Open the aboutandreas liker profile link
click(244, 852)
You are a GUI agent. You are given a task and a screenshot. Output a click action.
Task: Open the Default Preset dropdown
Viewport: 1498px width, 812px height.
|---|
§ GOAL
Can you write out the lines again, starting with the one that contains "You are a GUI" and going on through the end of the entries, with "menu" substituted for "dropdown" and everything else unchanged?

§ SOLUTION FOR THIS PROBLEM
You are a GUI agent. You are given a task and a screenshot. Output a click action.
Task: Open the Default Preset menu
Viewport: 1498px width, 812px height.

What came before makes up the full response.